Dubet (1994) apporte une précision importante concernant l’articulation des logiques d’action identifiées. Le sociologue français souligne en effet que bien que leur combinaison soit réalisée par les individus, l’expérience sociale ainsi formée ne relève pas pour autant de la subjectivité. Pour Dubet (1994, p. 136), « l’acteur construit une expérience lui appartenant, à partir de

logiques de l’action qui ne lui appartiennent pas et qui lui sont données par les diverses dimensions du système. ». Selon lui, les logiques de l’action composantes de l’expérience ne

sont pas propres à l’acteur, mais lui sont données ou imposées à travers une culture, des rapports sociaux et des contraintes de situation ou de domination.
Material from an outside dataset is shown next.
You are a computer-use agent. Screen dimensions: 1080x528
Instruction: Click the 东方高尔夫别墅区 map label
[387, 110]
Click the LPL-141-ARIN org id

C’est notamment le cas en prison, analysée par certains auteurs sous l’angle d’une institution productrice d’expériences contraignantes (Rostaing, 1997, 2006; Chantraine, 2004b). En définissant l’expérience comme « la manière de comprendre, d’interpréter, d’agir et de réagir

à une situation sociale particulière », Rostaing (2006, p. 39) dégage ainsi une triple expérience

carcérale, véritable épreuve qui se caractérise par une prise en charge institutionnelle enveloppante, une remise en cause identitaire et une atteinte à la dignité des personnes incarcérées. Cependant, loin de considérer les détenus comme des individus passifs face à ces expériences engendrées par la prison, l’auteure reconnait une capacité d’action aux détenus placés dans une situation contraignante. Reprenant la nuance apportée par Dubet (1994), elle affirme que « considérer leurs possibilités d'actions [des détenus] ne signifie pas qu'on sous-

estime les contraintes du système. Leur reconnaitre une marge d'autonomie ne signifie pas qu'ils soient totalement maîtres du jeu. » (Rostaing, 1997, p. 14). L’enjeu de l’étude de l’expérience

carcérale est donc double, puisqu’elle permet d’une part de décrire les contraintes de l’incarcération et d’autre part de donner un rôle d’acteur au détenu face à ces contraintes.